3.2 Pembahasan Penerapan nilai-nilai karakter dalam kurikulum dapat dilakukan melalui integrasi dalam mata pelajaran, integrasi dalam muatan lokal, dan integrasi melalui kegiatan pengembangan diri (Pusat Kurikulum dan Perbukuan, 2011). Untuk itu, maka penerapan nilai-nilai karakter pada “Satua Bali” juga dapat dilakukan melalui integrasi dalam mata pelajaran. Integrasi nilai-nilai karakter dalam mata pelajaran dapat dilakukan melalui pengembangan silabus dan RPP pada kompetensi yang telah ada sesuai dengan nilai yang akan diterapkan. Supaya silabus dan RPP yang dikembangkan memuat penerapan nilai-nilai karakter dalam satua bali, maka langkah-langkah dalam pengembangan silabus adalah: Menganalisis nilai karakter yang ada pada “Satua Bali” dan menyesuaikan dengan materi yang ada. Kemudian menganalisis Indikator, baik kata kerjanya maupun materinya. Penganalisisan pertama menentukan kata kerjanya apakah ranah kognitif, afiktif, atau psikomotor, kemudian lihat tingkat kesulitannya, kemudian tentukan nilai karakter apa dan “Satua Bali” mana yang digunakan. Langkah berikutnya memasukkan nilai karakter dari “Satua Bali” yang terpilih kedalam
8
silabus. Nilai Karakter yang terpilih yang telah dimuat sebelum kegiatan pembelajaran, satu demi satu secara berangsur dimasukkan kedalam langkahlangkah proses kegiatan pembelajaran, yang tentunya nilai-nilai karakter yang sesuai dengan kegiatan pembelajaran siswa, sehingga tercermin pada setiap langkah kegiatan pembelajaran, baik pada kegiatan exsplorasi, elaborasi maupun pada kegiatan konfirmasi. Dalam RPP, “Satua Bali” dapat dimasukkan di kegiatan inti pada tahap eksplorasi. Pada tahap ini, siswa diberikan “Satua Bali”, kemudian siswa diminta untuk membacakan sekaligus menghayatinya. Selain itu, guru juga dapat membacakannya dan siswa menyimaknya. Pada tahap elaborasi, siswa diminta untuk mendiskusikan secara berkelompok mengenai nilai karakter setiap tokoh yang ada dalam cerita dan mendiskusikan materi pelajaran yang ada. Pada tahap konfirmasi, guru mempertegas nilai-nilai karakter yang ada dalam “Satua Bali”, meminta siswa untuk menceritakannya di depan kelas, dan mengkonfirmasi materi pelajaran dalam “Satua Bali”, dan menambahkan materi sesuai dengan kurikulum yang berlaku.

→ **PERMINTAAN TERTULIS A**
Jawablah pertanyaan berikut berdasarkan kutipan tentang penerapan nilai karakter melalui "Satua Bali" di atas.
(i) Melalui tiga cara apa penerapan nilai-nilai karakter dalam kurikulum dapat dilakukan?
(ii) Di kegiatan dan tahap mana "Satua Bali" dapat dimasukkan dalam RPP?
(iii) Apa yang diminta dari siswa pada tahap elaborasi?
→ **PERMINTAAN TERTULIS B**
Tentukan apakah setiap pernyataan berikut sesuai dengan kutipan tentang penerapan nilai karakter melalui "Satua Bali" di atas. Jawab ya atau tidak, lalu kutip kata-kata penentunya.
(i) Dalam analisis indikator, ranah kata kerja ditentukan lebih dahulu, baru kemudian tingkat kesulitannya.
(ii) Nilai karakter yang terpilih dimasukkan ke dalam langkah-langkah kegiatan pembelajaran secara serentak.
(iii) Pada tahap konfirmasi, guru menambahkan materi sesuai dengan kurikulum yang berlaku.

Entri Tersimpan:
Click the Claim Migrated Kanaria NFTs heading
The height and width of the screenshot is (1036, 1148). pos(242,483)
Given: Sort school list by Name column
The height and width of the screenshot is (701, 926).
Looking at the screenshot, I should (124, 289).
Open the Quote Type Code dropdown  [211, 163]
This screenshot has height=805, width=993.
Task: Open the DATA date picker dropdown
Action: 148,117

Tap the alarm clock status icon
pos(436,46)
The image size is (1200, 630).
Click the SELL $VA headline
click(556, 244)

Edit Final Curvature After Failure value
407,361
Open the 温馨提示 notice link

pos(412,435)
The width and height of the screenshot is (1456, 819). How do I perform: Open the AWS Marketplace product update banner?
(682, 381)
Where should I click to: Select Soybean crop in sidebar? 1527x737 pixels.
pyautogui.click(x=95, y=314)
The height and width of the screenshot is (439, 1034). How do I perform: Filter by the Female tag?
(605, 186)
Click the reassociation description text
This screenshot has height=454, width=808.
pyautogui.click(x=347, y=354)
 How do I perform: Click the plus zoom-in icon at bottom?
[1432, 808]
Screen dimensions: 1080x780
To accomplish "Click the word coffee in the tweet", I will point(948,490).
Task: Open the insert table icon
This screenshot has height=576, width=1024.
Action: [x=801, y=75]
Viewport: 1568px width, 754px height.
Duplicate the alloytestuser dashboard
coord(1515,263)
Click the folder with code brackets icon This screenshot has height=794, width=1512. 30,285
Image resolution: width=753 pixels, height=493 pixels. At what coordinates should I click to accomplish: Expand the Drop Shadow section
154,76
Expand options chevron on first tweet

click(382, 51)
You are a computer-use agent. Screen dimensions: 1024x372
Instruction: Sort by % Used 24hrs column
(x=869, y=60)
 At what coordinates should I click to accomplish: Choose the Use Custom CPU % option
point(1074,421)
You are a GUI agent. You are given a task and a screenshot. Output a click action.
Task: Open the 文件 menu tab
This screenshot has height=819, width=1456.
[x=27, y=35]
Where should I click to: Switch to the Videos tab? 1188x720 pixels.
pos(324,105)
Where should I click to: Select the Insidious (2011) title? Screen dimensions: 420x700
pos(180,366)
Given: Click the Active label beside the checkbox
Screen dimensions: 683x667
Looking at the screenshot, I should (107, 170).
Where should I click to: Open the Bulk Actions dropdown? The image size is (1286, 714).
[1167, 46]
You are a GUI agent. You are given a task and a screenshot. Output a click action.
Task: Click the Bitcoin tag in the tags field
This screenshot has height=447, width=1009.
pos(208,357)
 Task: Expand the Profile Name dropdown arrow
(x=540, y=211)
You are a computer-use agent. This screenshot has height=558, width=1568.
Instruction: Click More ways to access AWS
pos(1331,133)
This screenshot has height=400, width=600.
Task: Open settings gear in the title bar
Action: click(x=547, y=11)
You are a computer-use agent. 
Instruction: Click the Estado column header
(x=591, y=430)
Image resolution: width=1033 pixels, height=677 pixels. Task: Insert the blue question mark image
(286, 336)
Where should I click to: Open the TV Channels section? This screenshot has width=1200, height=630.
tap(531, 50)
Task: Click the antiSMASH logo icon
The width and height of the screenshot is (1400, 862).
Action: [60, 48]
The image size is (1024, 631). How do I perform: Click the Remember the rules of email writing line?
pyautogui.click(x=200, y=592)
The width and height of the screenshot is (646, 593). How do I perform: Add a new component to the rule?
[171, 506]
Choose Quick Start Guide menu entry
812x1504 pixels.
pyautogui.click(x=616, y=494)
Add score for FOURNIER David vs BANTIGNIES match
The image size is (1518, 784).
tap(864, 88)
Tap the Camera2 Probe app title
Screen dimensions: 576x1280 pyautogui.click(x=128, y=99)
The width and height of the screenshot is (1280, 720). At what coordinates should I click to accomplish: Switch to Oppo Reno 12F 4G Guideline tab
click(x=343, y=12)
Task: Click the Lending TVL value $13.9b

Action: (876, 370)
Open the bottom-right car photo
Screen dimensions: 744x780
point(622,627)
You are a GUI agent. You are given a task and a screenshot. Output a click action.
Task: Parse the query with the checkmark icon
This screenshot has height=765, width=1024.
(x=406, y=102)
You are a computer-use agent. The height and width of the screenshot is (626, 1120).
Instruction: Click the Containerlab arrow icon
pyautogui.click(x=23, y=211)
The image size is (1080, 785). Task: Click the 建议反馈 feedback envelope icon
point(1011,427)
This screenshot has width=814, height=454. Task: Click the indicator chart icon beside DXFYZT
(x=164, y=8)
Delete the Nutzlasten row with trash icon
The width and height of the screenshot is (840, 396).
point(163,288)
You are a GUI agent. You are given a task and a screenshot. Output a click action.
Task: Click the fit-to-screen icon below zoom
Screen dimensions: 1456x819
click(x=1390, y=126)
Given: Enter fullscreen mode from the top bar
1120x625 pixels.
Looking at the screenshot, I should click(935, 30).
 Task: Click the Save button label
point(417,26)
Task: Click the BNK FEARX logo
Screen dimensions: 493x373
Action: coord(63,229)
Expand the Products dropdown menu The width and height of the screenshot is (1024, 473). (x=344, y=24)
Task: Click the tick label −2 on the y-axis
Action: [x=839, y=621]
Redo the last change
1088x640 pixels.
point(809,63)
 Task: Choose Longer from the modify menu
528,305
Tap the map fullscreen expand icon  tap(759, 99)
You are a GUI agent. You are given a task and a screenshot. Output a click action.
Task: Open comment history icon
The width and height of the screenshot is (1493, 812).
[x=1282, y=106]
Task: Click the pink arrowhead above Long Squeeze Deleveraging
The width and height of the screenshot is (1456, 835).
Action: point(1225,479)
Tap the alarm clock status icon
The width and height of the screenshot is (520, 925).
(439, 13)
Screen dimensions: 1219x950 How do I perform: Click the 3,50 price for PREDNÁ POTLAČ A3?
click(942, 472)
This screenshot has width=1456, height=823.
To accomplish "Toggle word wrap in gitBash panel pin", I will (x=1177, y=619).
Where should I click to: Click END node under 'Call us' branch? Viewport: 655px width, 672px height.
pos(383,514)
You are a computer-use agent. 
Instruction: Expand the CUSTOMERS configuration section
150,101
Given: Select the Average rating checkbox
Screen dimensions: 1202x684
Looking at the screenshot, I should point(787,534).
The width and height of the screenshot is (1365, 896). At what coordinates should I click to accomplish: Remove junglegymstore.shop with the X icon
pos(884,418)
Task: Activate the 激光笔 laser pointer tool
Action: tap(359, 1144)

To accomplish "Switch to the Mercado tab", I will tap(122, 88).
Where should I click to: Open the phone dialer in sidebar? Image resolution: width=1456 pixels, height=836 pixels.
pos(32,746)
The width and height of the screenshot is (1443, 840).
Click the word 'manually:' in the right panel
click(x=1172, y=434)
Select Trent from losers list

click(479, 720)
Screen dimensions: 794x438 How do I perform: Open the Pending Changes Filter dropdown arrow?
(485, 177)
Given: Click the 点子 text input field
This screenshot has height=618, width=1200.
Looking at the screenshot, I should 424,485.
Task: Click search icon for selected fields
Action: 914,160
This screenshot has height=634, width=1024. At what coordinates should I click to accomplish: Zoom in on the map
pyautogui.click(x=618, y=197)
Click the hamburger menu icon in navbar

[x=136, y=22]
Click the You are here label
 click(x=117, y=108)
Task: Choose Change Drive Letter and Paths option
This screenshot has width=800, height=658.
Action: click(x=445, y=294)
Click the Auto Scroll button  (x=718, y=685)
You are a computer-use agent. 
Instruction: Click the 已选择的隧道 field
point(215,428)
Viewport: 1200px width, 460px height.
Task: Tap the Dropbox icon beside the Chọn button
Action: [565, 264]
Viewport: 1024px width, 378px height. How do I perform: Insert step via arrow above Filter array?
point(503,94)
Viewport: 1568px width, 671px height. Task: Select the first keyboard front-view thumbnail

→ **HASIL AKHIR A**
(i) Melalui integrasi dalam mata pelajaran, integrasi dalam muatan lokal, dan integrasi melalui kegiatan pengembangan diri.
(ii) Di kegiatan inti pada tahap eksplorasi.
(iii) Siswa diminta berdiskusi secara berkelompok mengenai nilai karakter setiap tokoh dalam cerita dan mengenai materi pelajaran yang ada.

→ **HASIL AKHIR B**
(i) Ya: "Penganalisisan pertama menentukan kata kerjanya apakah ranah kognitif, afiktif, atau psikomotor, kemudian lihat tingkat kesulitannya".
(ii) Tidak: "satu demi satu secara berangsur dimasukkan kedalam langkahlangkah proses kegiatan pembelajaran".
(iii) Ya: "menambahkan materi sesuai dengan kurikulum yang berlaku".